Exercise: Repeat exactly, and only, the lines below starting at the line that contains "Task: Tap the Unsubscribe button" and ending at the line that contains "Dismiss dialog using green Cancel text", inclusive of both.

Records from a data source

# # #

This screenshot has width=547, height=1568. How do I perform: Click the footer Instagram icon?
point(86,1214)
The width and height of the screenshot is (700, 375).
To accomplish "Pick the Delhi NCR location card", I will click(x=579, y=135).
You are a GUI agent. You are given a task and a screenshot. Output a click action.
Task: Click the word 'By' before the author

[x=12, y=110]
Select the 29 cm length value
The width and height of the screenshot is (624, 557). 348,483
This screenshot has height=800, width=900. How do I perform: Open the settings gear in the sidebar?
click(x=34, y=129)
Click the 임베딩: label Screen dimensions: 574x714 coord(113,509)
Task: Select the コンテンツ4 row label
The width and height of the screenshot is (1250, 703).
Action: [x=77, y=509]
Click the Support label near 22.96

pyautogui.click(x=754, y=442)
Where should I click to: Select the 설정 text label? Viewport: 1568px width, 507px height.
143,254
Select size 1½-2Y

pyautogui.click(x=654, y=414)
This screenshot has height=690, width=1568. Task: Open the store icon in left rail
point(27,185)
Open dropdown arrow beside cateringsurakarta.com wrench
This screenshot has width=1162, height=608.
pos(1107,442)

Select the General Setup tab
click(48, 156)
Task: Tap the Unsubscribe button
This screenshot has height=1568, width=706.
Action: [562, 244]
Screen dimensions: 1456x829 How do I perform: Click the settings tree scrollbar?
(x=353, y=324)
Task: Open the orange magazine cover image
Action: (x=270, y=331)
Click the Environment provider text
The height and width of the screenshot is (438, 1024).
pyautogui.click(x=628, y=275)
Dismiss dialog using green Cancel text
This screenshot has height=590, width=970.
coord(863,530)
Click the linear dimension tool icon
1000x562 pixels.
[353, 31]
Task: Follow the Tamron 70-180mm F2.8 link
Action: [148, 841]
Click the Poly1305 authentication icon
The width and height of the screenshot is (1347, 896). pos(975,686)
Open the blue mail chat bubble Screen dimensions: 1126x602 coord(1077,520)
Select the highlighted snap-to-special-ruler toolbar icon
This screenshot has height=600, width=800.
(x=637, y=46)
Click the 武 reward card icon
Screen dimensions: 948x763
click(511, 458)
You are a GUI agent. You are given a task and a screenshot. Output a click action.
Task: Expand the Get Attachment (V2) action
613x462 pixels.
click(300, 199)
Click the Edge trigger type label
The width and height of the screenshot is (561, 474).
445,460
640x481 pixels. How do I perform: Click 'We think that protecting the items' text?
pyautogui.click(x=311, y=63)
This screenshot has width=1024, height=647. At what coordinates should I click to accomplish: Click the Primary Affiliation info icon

# # #

Solution:
Task: Tap the Unsubscribe button
This screenshot has height=1568, width=706.
Action: [562, 244]
Screen dimensions: 1456x829 How do I perform: Click the settings tree scrollbar?
(x=353, y=324)
Task: Open the orange magazine cover image
Action: (x=270, y=331)
Click the Environment provider text
The height and width of the screenshot is (438, 1024).
pyautogui.click(x=628, y=275)
Dismiss dialog using green Cancel text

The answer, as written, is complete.